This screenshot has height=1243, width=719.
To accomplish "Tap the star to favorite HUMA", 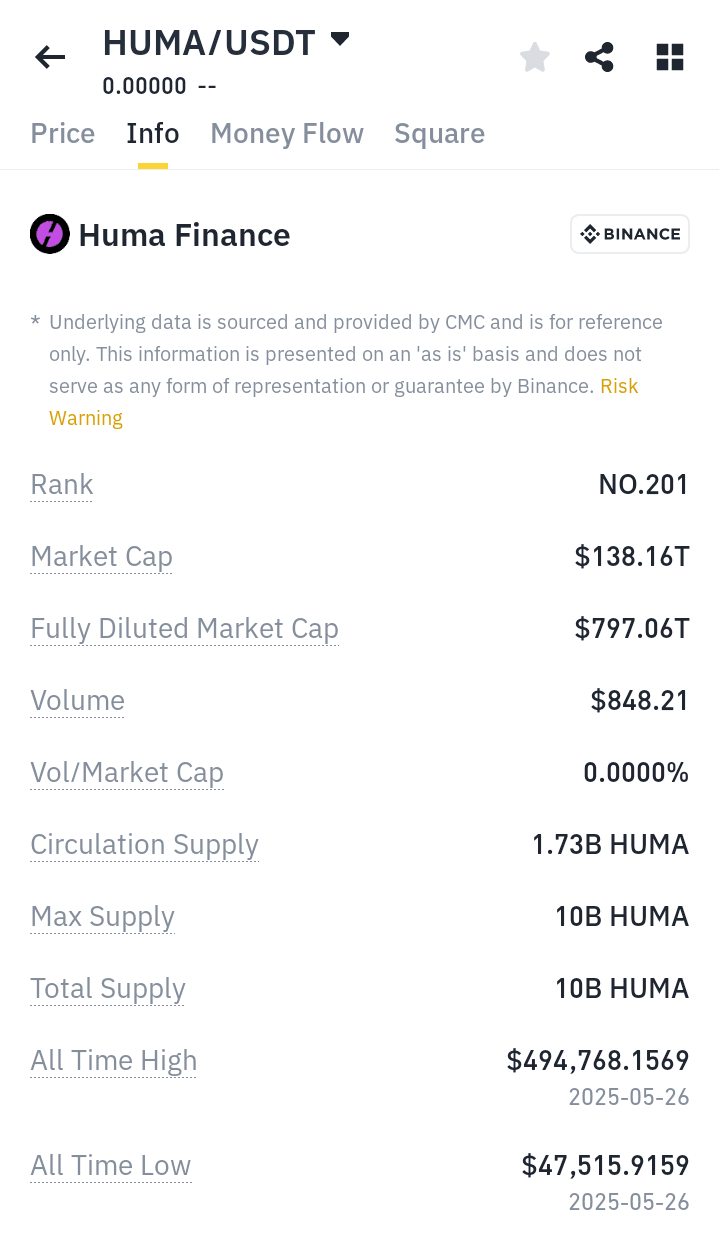I will coord(534,57).
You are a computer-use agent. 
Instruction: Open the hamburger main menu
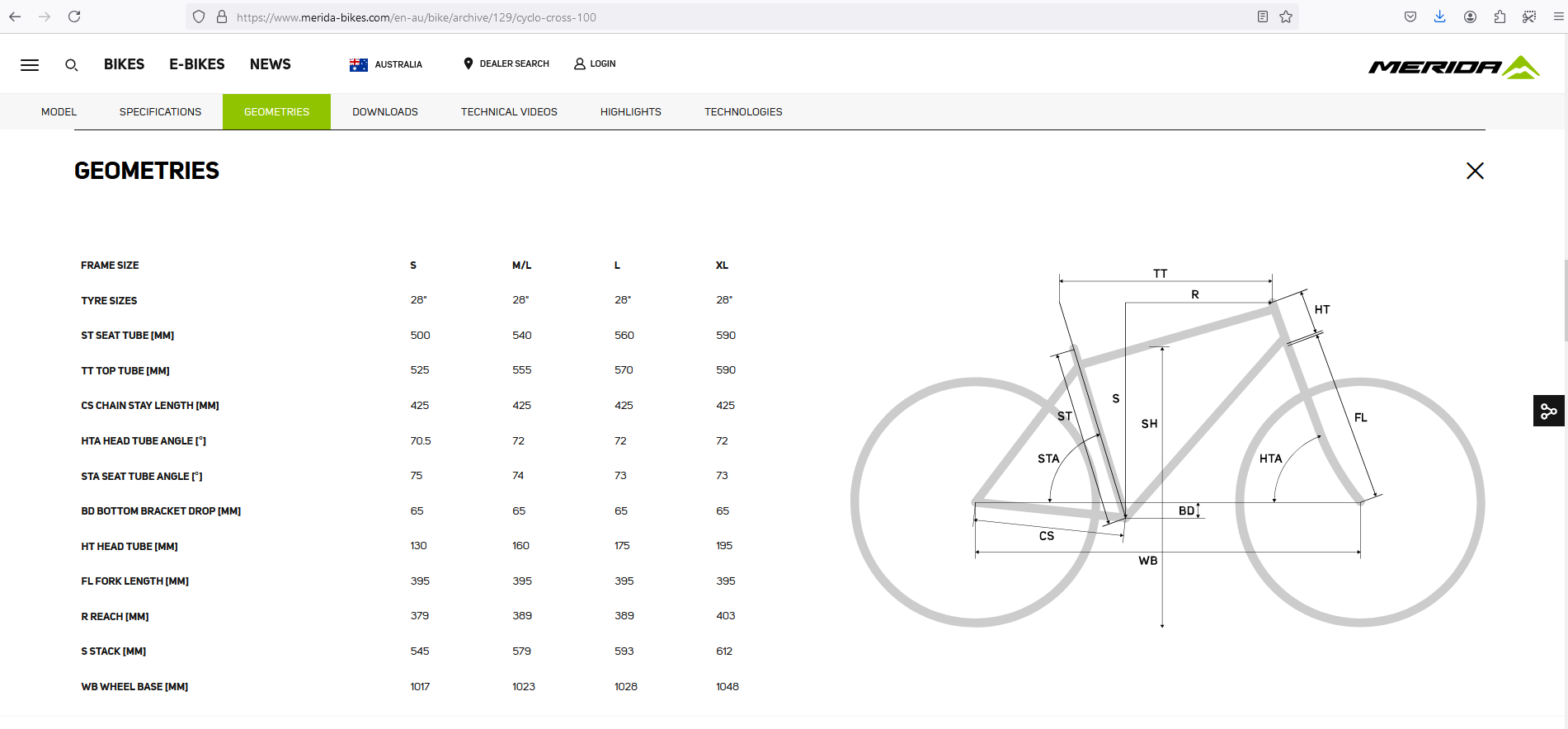click(x=30, y=65)
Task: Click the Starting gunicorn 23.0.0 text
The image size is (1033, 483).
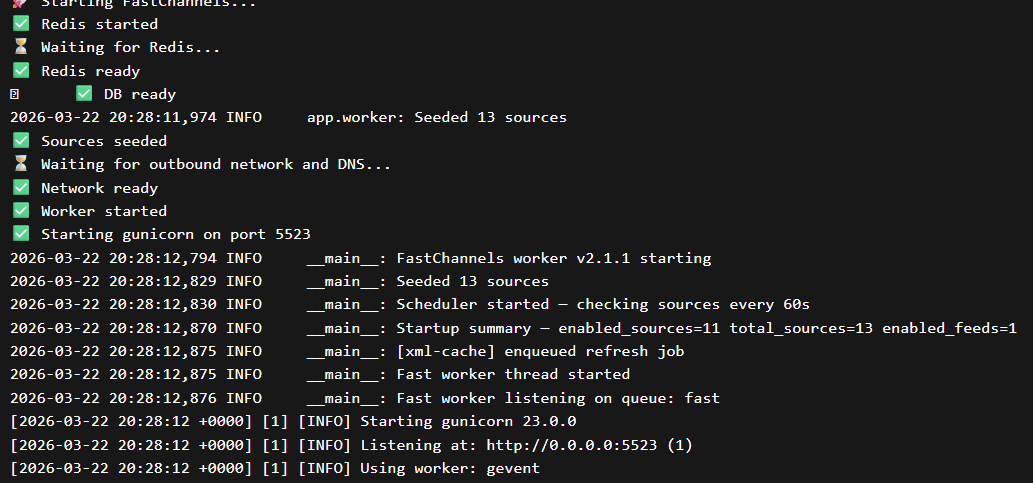Action: (x=467, y=421)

= = = = = = =

◆ Work order: The expected output is exactly the lines from the one containing "Task: Click the Starting gunicorn 23.0.0 text" through the last line of the listing, both included, with every picture left out.

◆ Response to this exercise:
Task: Click the Starting gunicorn 23.0.0 text
The image size is (1033, 483).
Action: (x=467, y=421)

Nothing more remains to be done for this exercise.